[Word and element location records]
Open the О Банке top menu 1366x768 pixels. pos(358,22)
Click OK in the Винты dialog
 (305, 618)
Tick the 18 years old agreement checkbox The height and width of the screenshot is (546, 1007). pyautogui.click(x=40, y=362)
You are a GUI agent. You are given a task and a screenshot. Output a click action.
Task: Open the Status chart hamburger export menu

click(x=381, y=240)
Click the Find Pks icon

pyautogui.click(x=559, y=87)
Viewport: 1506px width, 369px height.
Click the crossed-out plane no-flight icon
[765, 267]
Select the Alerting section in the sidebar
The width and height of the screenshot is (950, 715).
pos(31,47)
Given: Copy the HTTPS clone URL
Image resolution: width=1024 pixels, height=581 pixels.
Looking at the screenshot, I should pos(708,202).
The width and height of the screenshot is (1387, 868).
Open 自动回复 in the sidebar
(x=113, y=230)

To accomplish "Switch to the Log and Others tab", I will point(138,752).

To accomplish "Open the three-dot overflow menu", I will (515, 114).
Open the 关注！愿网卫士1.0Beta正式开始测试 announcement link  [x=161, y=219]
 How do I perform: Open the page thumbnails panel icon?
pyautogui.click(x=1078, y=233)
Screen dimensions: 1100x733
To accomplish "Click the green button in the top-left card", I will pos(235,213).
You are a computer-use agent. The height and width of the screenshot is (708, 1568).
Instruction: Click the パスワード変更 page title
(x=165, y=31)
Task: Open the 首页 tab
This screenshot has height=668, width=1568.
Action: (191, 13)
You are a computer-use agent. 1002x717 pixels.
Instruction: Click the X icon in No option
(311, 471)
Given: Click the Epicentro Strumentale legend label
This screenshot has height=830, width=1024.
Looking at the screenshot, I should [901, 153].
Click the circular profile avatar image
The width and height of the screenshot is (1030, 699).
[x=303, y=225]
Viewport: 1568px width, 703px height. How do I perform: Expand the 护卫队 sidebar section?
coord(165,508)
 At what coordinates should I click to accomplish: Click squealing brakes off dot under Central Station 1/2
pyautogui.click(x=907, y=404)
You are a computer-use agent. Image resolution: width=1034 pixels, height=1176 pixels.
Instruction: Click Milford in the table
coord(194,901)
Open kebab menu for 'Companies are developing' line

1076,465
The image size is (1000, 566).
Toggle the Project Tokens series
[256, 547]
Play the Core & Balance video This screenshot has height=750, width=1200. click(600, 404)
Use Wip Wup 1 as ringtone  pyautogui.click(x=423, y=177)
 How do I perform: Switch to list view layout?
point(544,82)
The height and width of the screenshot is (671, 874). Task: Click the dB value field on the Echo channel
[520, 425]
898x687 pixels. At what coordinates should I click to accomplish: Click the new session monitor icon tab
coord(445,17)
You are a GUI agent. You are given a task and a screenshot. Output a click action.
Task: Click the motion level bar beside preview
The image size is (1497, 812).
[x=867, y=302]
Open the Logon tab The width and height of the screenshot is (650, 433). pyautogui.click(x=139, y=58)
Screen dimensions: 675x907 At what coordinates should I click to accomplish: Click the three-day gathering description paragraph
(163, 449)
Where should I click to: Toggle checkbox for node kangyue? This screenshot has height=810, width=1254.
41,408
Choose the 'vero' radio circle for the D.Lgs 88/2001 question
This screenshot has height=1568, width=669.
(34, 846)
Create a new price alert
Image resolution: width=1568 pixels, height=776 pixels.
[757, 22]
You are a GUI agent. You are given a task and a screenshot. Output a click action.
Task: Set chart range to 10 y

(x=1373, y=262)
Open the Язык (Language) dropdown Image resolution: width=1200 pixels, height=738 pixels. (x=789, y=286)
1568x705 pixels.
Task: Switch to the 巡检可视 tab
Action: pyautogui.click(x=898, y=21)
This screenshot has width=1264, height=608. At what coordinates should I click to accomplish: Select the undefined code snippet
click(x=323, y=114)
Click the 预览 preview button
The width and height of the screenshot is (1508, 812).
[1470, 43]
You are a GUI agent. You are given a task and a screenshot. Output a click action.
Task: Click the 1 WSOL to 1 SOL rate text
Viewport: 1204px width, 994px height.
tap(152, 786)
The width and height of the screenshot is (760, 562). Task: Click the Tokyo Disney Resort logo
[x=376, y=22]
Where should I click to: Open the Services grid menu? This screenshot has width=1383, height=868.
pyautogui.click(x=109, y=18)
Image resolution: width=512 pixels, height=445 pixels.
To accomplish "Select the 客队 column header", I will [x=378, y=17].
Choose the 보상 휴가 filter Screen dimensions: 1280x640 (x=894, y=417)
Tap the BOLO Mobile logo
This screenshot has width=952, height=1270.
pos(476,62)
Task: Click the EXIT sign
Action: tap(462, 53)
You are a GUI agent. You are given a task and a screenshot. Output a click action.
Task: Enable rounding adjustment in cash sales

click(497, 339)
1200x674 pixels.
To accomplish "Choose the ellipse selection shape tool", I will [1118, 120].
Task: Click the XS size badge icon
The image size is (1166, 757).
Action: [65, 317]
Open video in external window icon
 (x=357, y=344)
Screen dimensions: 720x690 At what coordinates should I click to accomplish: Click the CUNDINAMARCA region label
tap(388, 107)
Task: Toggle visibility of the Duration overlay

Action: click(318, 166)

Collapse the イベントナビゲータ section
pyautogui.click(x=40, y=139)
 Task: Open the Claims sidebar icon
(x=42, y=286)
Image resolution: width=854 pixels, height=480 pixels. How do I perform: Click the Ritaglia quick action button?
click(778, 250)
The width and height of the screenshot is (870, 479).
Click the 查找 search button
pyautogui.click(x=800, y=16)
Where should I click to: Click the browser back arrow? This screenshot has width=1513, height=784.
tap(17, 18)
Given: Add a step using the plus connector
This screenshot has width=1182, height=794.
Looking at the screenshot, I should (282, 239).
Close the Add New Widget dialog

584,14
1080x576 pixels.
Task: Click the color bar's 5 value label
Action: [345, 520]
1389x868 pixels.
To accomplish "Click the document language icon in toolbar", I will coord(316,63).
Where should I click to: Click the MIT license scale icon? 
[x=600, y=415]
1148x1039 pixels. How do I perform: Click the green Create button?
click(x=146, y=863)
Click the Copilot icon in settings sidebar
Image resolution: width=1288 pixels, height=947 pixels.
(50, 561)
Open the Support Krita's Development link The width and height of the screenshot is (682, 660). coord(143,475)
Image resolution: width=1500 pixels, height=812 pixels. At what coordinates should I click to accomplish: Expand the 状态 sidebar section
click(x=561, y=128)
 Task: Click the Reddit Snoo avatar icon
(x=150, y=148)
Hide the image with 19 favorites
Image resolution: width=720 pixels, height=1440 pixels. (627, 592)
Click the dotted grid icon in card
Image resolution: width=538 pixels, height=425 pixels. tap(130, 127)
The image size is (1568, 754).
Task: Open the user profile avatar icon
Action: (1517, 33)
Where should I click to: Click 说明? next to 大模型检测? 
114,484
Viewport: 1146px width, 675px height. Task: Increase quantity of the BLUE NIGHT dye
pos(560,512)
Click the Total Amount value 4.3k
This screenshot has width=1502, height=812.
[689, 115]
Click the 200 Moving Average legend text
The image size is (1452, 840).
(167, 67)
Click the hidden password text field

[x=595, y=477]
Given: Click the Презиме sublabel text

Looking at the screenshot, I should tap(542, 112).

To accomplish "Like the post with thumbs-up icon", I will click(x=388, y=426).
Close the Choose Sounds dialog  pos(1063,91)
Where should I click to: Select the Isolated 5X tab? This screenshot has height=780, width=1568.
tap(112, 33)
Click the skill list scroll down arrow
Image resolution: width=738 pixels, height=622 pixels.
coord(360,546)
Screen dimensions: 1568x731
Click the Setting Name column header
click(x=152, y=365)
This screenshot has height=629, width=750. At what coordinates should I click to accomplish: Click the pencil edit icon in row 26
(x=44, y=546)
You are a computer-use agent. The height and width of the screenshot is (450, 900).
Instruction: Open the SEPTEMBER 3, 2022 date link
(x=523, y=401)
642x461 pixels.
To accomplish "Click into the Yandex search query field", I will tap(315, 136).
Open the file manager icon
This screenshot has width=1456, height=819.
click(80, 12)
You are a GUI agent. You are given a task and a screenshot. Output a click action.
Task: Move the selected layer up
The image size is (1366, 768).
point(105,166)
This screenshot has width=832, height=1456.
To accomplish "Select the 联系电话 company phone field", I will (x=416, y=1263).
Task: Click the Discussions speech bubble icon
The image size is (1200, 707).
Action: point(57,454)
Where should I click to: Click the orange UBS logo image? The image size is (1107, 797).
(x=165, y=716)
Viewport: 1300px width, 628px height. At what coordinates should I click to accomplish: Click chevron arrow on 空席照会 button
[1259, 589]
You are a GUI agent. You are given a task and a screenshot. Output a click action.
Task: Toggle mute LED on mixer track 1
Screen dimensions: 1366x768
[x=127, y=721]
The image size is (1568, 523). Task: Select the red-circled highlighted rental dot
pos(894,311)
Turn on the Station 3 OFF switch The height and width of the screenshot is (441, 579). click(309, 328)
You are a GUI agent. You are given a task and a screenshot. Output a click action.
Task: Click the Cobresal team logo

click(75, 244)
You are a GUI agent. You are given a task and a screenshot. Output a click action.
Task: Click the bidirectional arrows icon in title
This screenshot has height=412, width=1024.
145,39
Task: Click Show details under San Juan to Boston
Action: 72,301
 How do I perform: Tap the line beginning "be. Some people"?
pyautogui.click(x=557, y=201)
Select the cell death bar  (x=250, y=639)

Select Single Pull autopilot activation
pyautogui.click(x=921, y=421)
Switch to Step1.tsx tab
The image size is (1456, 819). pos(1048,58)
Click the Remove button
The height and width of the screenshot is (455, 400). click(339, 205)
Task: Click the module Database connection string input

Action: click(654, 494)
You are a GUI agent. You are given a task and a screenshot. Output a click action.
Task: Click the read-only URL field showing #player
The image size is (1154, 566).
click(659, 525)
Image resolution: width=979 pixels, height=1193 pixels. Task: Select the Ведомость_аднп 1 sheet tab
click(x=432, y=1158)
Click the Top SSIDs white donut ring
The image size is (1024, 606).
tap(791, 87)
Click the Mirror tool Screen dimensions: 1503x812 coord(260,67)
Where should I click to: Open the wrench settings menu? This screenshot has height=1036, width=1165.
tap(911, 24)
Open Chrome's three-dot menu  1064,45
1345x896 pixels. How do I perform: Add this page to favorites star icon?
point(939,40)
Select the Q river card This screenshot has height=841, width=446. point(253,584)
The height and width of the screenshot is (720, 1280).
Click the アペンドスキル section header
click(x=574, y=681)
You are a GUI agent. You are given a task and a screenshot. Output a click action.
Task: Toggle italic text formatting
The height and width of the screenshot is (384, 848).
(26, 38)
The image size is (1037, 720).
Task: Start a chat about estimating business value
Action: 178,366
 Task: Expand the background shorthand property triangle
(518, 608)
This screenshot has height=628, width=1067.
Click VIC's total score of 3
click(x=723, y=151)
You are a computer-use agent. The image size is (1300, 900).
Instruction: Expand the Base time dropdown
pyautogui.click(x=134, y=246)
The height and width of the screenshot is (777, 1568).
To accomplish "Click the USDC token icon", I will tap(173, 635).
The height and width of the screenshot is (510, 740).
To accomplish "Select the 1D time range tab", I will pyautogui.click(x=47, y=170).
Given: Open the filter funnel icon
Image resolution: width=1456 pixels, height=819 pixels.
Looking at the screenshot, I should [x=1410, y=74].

» YOUR OBJECTIVE
Locate each line in the material above that contains the word "Toggle", and copy those lines.

» RESULT OF THIS TASK
Toggle the Project Tokens series
Where should I click to: Toggle checkbox for node kangyue? This screenshot has height=810, width=1254.
Task: Toggle visibility of the Duration overlay
Task: Toggle mute LED on mixer track 1
Task: Toggle italic text formatting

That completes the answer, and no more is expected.